Он получил вести о том, что Убарид пал, как и Деврал, и Асмар. Ватар — третья и последняя река. Если переправимся через Ватар, откроется прямая дорога на юг, в Арэн — через самую гибельную пустыню на этом Худом проклятом континенте.

— Кулак, до реки Ватар ещё месяцы пути. Что завтра?

Колтейн оторвал взгляд от углей и удивлённо взглянул на историка.

— Завтра мы разобьём армию Камиста Релоя, разумеется. Чтобы преуспеть, нужно планировать далеко вперёд, историк. Ты-то должен это понимать.

Кулак пошёл прочь.

Дукер смотрел на умирающий костёр и чувствовал на языке горький привкус. Это вкус страха, старик. Нет у тебя непробиваемой брони Колтейна. Ты не можешь увидеть ничего, кроме ближайших нескольких часов, ждёшь рассвета и думаешь, что он станет для тебя последним, а значит, нельзя его пропустить. Колтейн требует невозможного, требует, чтобы мы разделяли его непоколебимую уверенность. Разделяли его безумие.
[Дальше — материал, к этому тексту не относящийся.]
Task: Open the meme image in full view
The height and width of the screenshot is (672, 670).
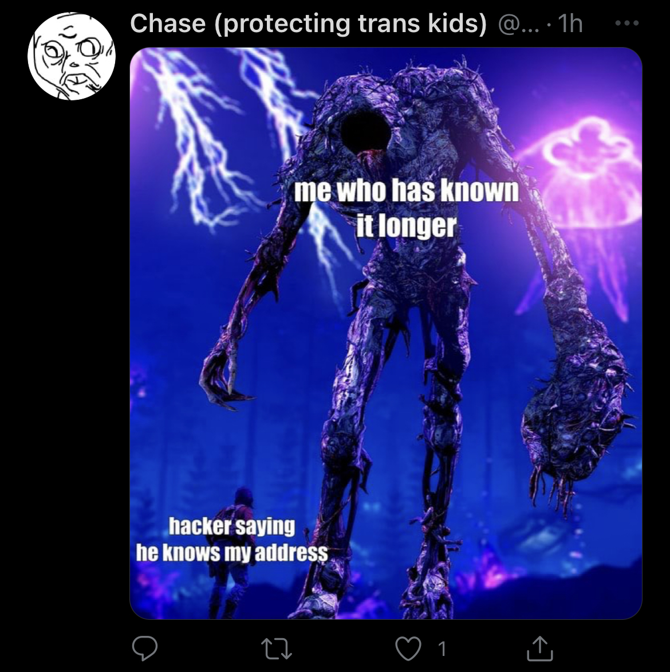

На сапог историка приземлился ризан, устроился поудобней, поджав крылья. В зубах крылатый ящер держал молодого накидочника, насекомое продолжало бороться, несмотря на то, что ризан методично его пережёвывал.

Дукер подождал, пока тварь доест, а затем пошевелил ногой, так что ящер рванул в небо. Историк поднялся. Со стойбищ виканцев послышались первые утренние звуки. Дукер отправился к ближайшему лагерю.

Конники клана Дурного Пса собрались, чтобы приготовить оружие и доспехи в свете вкопанных в землю факелов. Дукер подошёл ближе. Он увидел украшенную броню из вываренной кожи, расцвеченной в тёмные, глухие оттенки красного и зелёного. Толстые, подбитые тканью доспехи были историку незнакомы. На коже были выжжены виканские руны. Броня казалась старой, но никогда не бывавшей в бою.

Дукер подошёл к ближайшему воину, розовощёкому юноше, который втирал топлёное сало в кожаный щиток на лошадиной сбруе.

— Тяжёлые доспехи для виканцев, — заметил историк. — И для виканских коней тоже.

Юноша спокойно кивнул, но ничего не сказал.

— Вы из себя делаете тяжёлую кавалерию.

Тот пожал плечами.

Рядом заговорил воин постарше.

— Вождь приказал изготовить их во время восстания… а потом вышел мир с Императором. Не успели использовать.

— И с тех пор вы возили доспехи с собой?

— Да.

— Почему же вы не использовали эту броню у Секалы?

— Не нужно было.

— А теперь?

Ухмыляясь, старый воин поднял железный шлем с прилаженным наносником и боковыми щитками.

— Орда Релоя ещё не сталкивалась с тяжёлой кавалерией, так ведь?

Толстой брони мало, чтобы стать тяжёлой кавалерией. Ох, дурни, вы хоть тренировались? Можете идти галопом и сохранять ровный строй? А разворачиваться в строю? А как скоро ваши кони выдохнутся под непривычным весом?

— Выглядеть будете внушительно, — сказал историк.

Виканец уловил в его голосе скептические нотки и заухмылялся ещё шире.

Молодой воин отложил конский доспех и начал затягивать перевязь с мечом. Он выдвинул из ножен клинок, так что показались четыре фута воронёного железа, остриё скруглено и затуплено. Меч казался тяжёлым, слишком большим в руках юноши.

Худов дух, да ты им один раз взмахнёшь — и из седла вылетишь.

Старый воин хмыкнул.

— Разомнись-ка, Темул, — сказал он по-малазански.

Темул немедленно пустился исполнять сложную последовательность ударов и выпадов, так что клинок в его руках превратился в размытое пятно в воздухе.